The cursor pulsed rhythmically in front of her, beckoning for her to type, but she simply could not find herself moving just yet. It was so sweet in her ears and it melted itself over her soul, the voice of the man who had escorted her through so many life experiences and heartbreaks that she had now considered him a roommate.
Finally his midnight rasp faded into the end of the song and she realised that Sting had now abandoned her to the dread and dedication of her work. She came from her pleasurable oblivion like a newborn calf, eager to venture, but still a captive of the safe place she had just gestated in for a few minutes.

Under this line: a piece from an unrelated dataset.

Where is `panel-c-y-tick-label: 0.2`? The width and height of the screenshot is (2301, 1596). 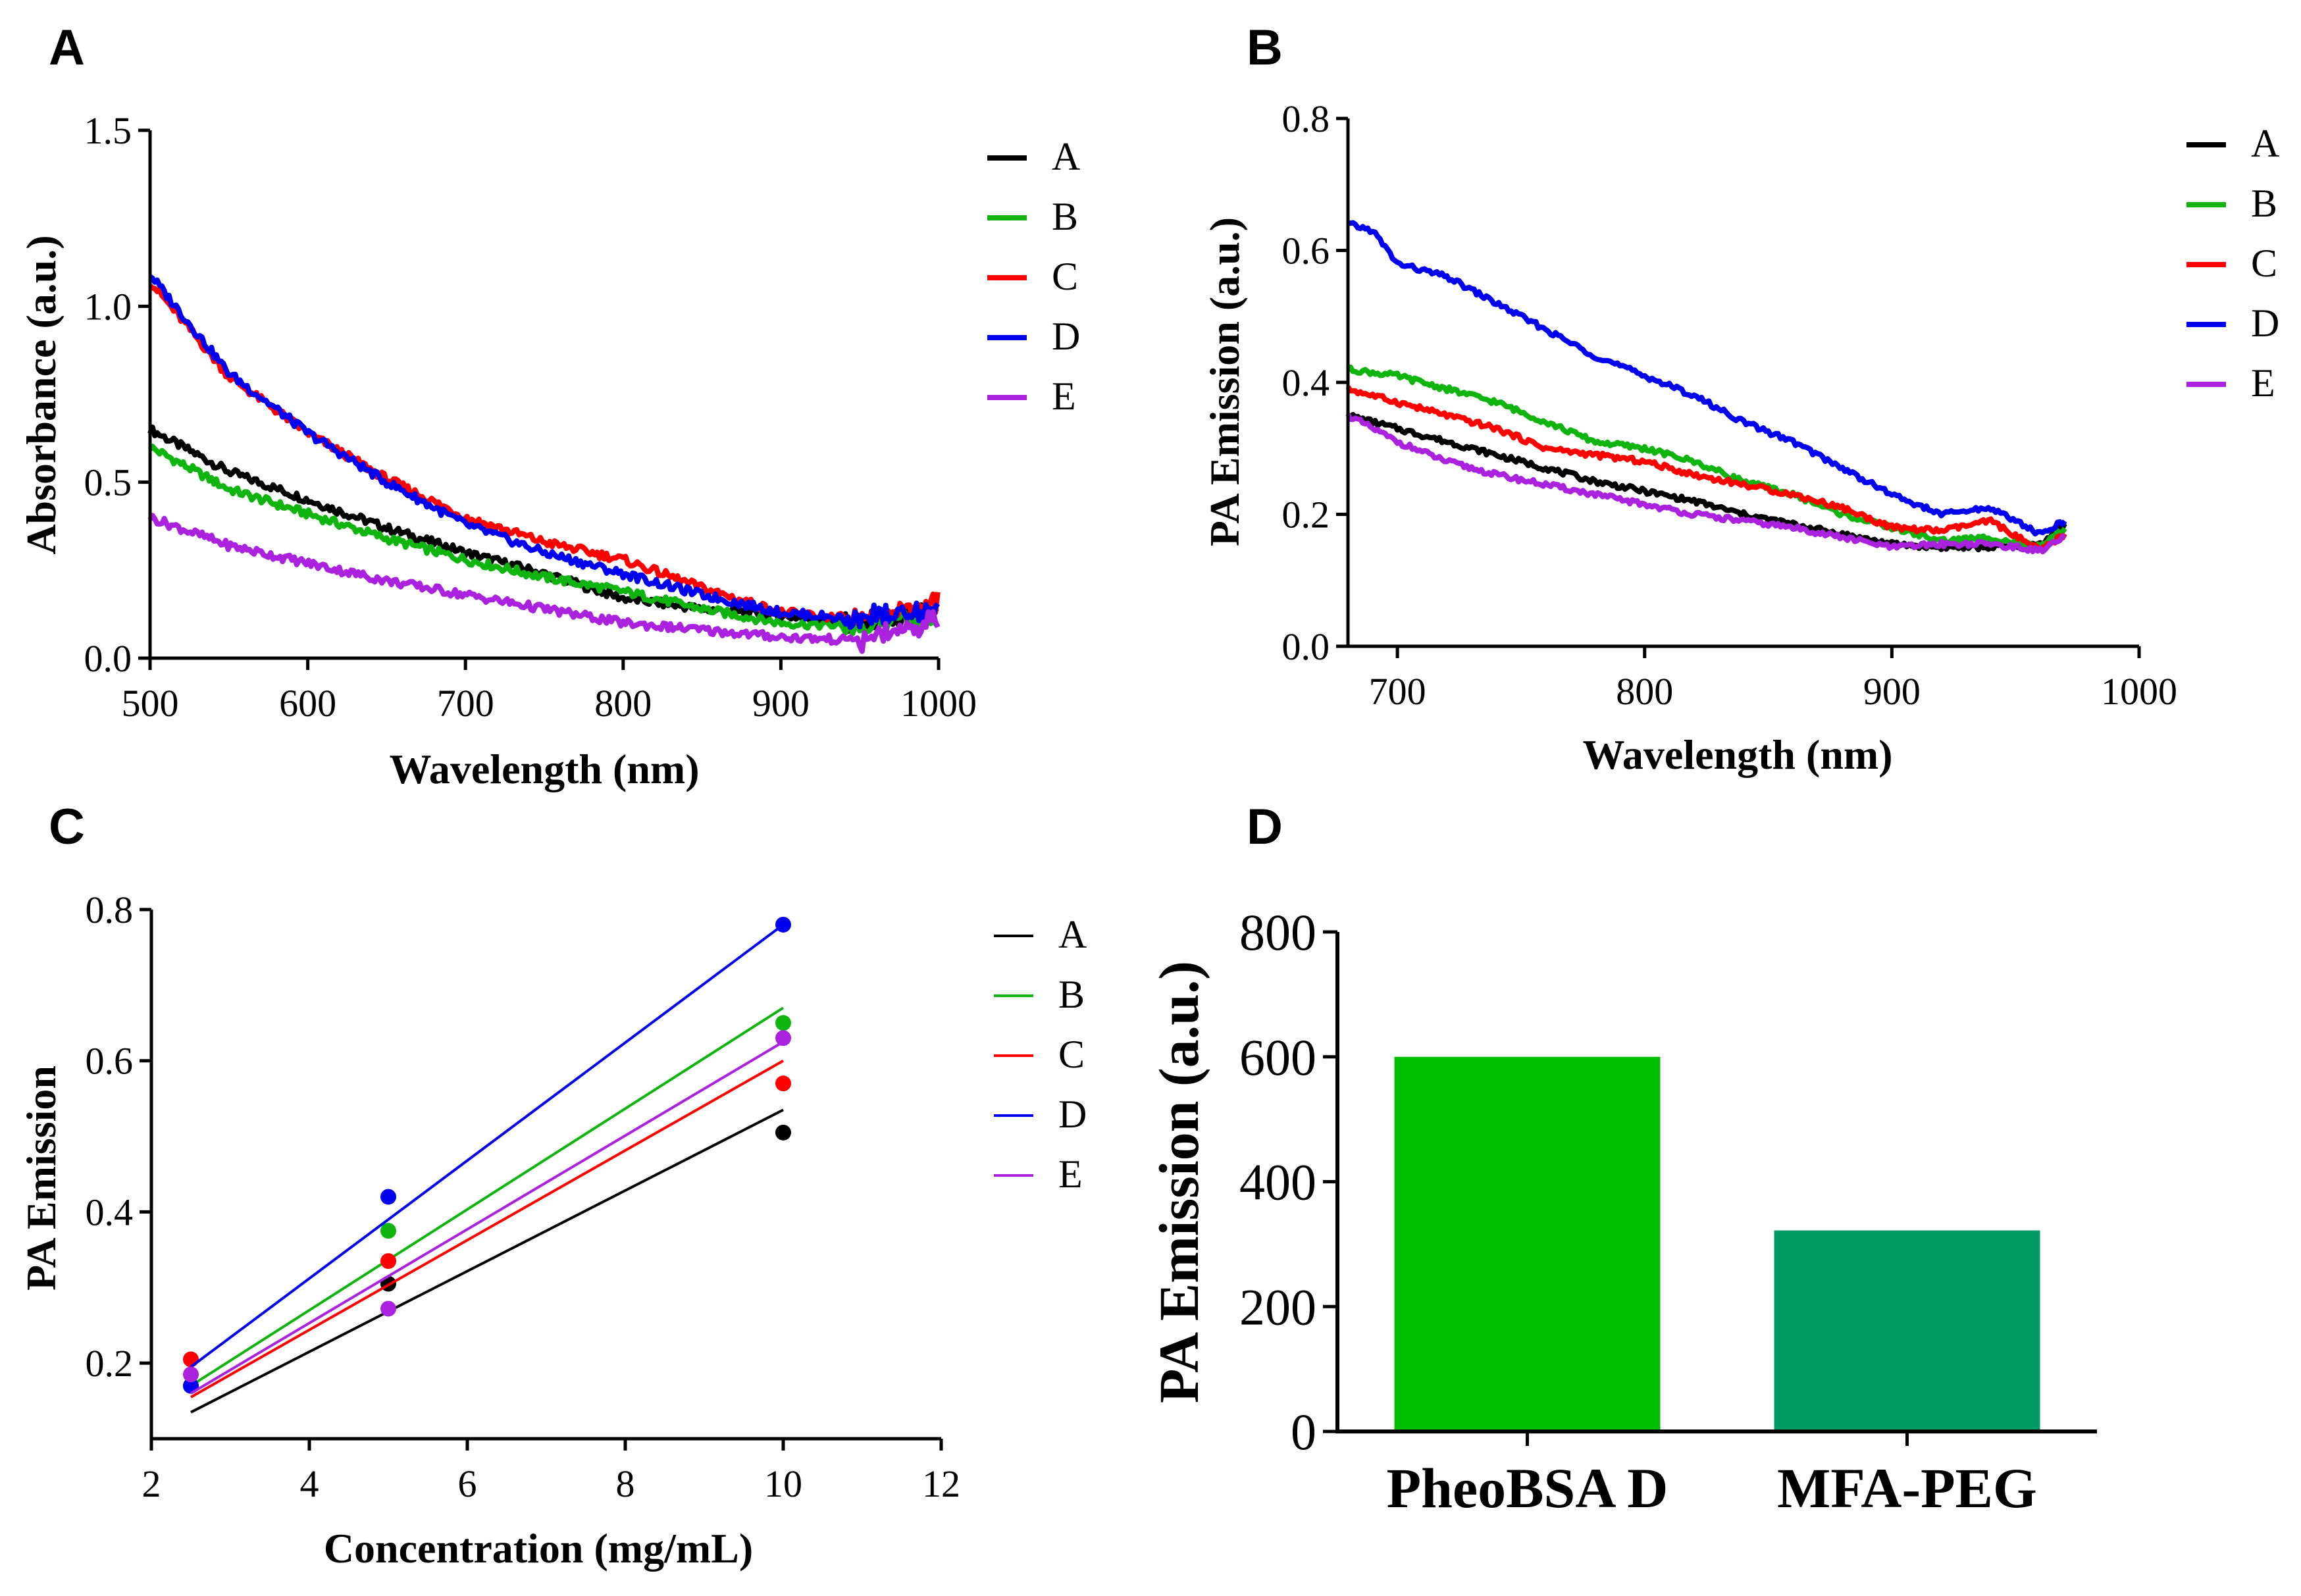 panel-c-y-tick-label: 0.2 is located at coordinates (110, 1364).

Her upper arms and thighs yielded old scars from under her sleeves and the hem of her denim shorts. The lashes were thick, but not too long in length, carefully made almost invisible to any eye which did not look for them with the prolonged healing of Bio Oils and Vitamin E she spent every morning and night applying.

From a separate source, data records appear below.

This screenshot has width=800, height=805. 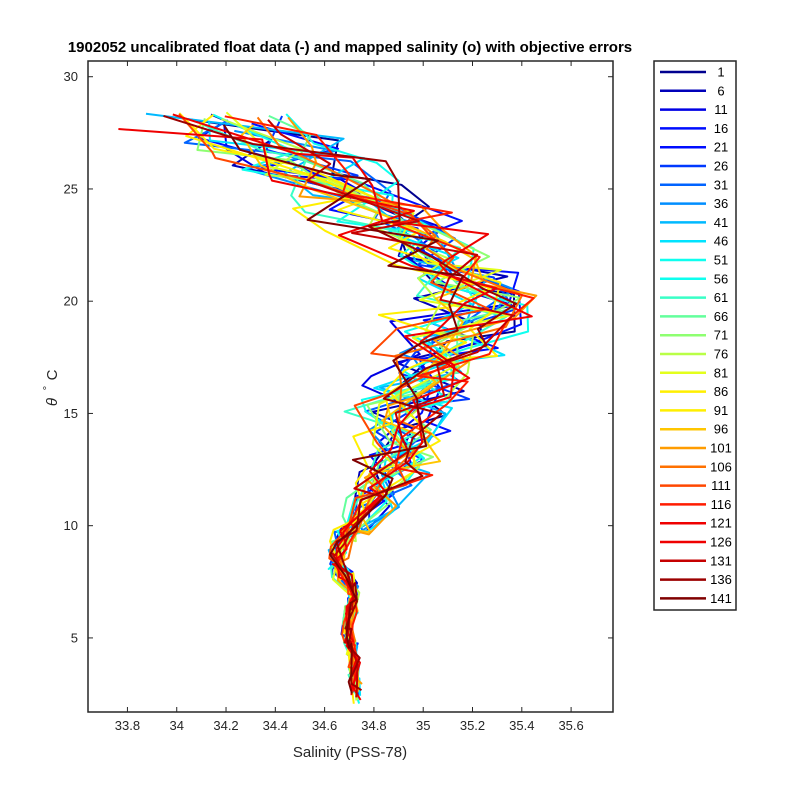 I want to click on x-tick-label: 33.8, so click(x=128, y=726).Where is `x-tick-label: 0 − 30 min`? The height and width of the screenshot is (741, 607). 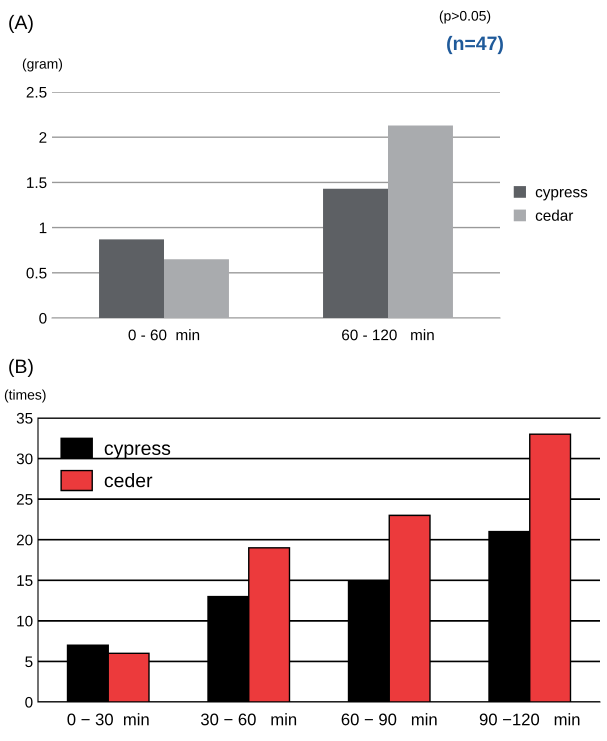
x-tick-label: 0 − 30 min is located at coordinates (108, 720). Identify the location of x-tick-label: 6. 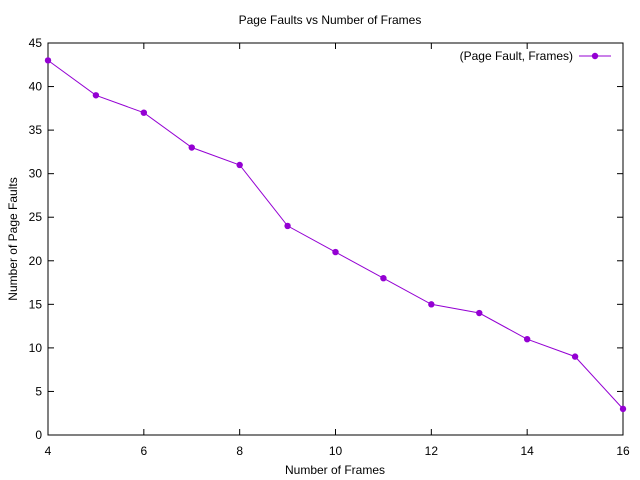
(144, 451).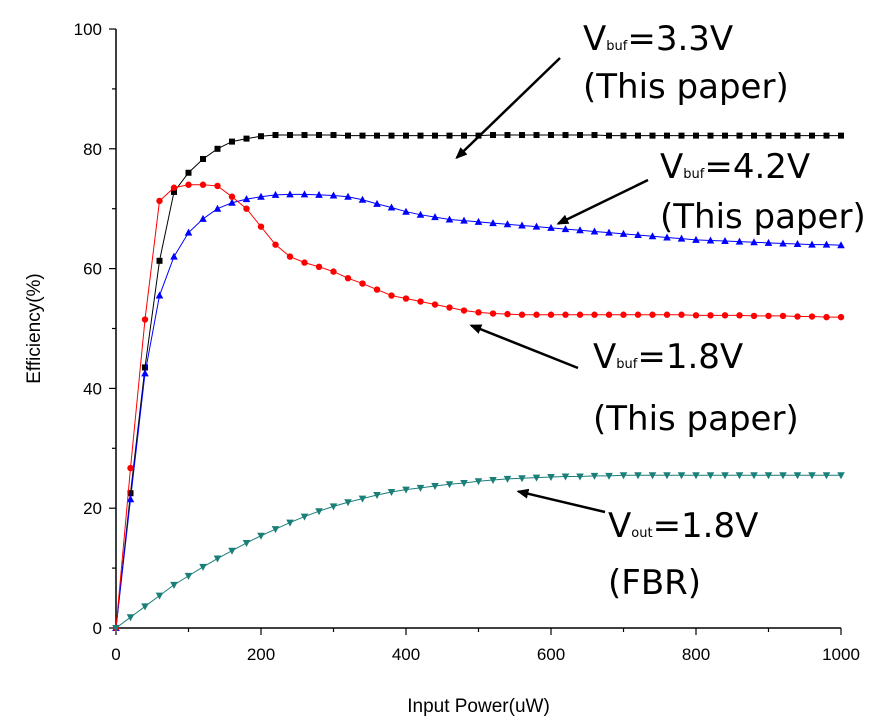 Image resolution: width=887 pixels, height=721 pixels. I want to click on annotation-2: Vbuf=1.8V (This paper), so click(634, 382).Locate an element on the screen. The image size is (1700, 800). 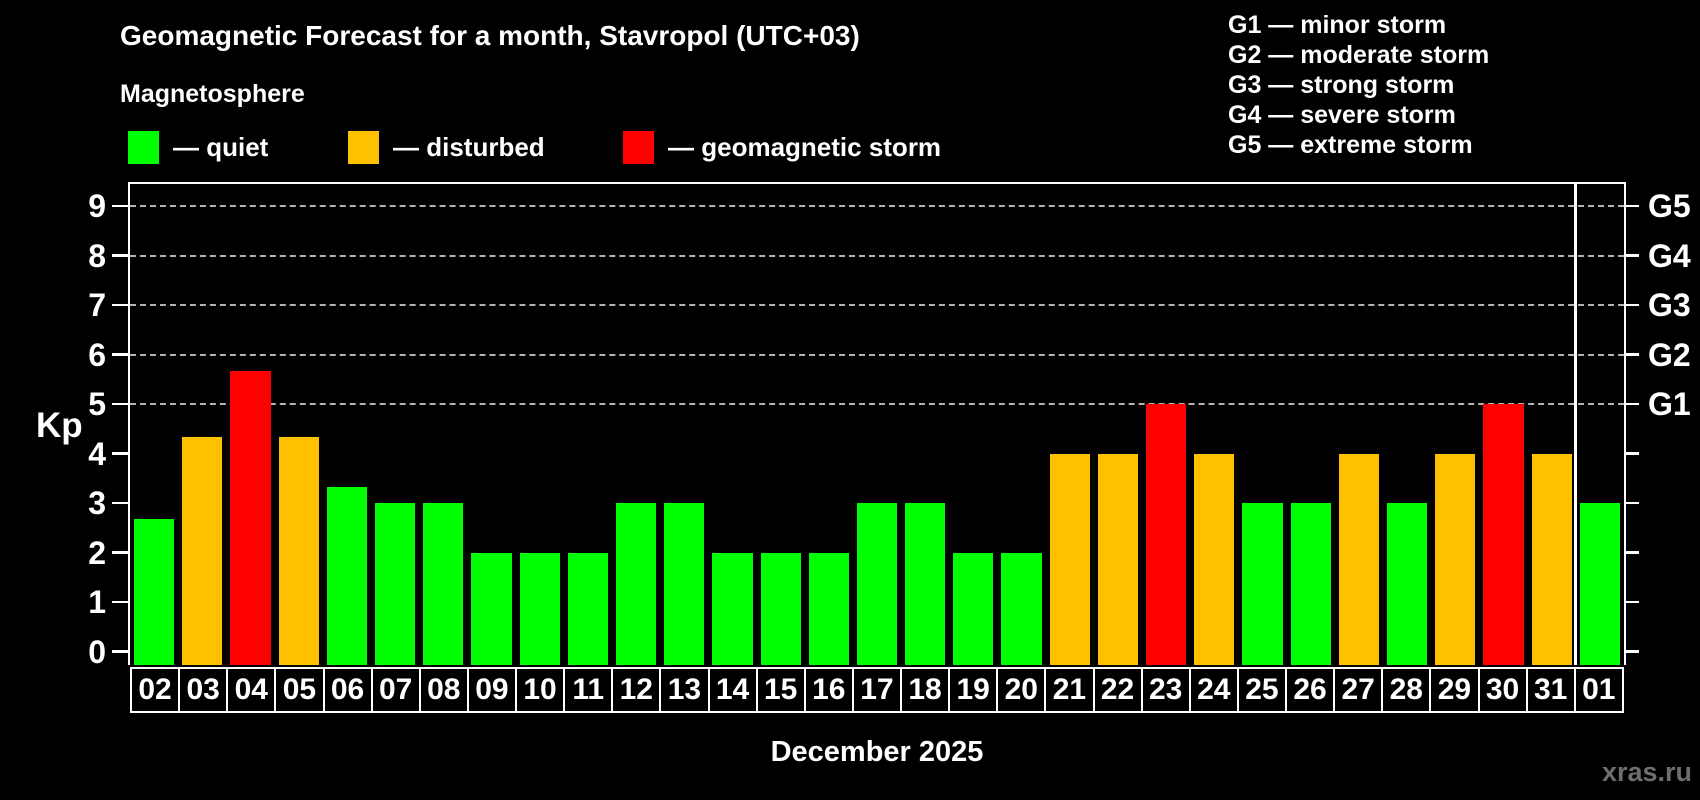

The windows of her third-floor apartment took turns lapping at their hinges, fixed, but still movable by the charm of the soft wind, while far in the distance she could smell rain coming. Her computer had finished playing the Sting folder and Krista looked at the toolbar with a weary demeanour, rolling her eyes back in her head, lazily sliding her index finger over the choices of music files presented to her. Her heart weighed heavy again today and she knew she had to snap out of the melancholy quickly or become its victim. Besides, she was running out of skin to carve at this rate and her only salvation, after therapy and medication had failed her, was music.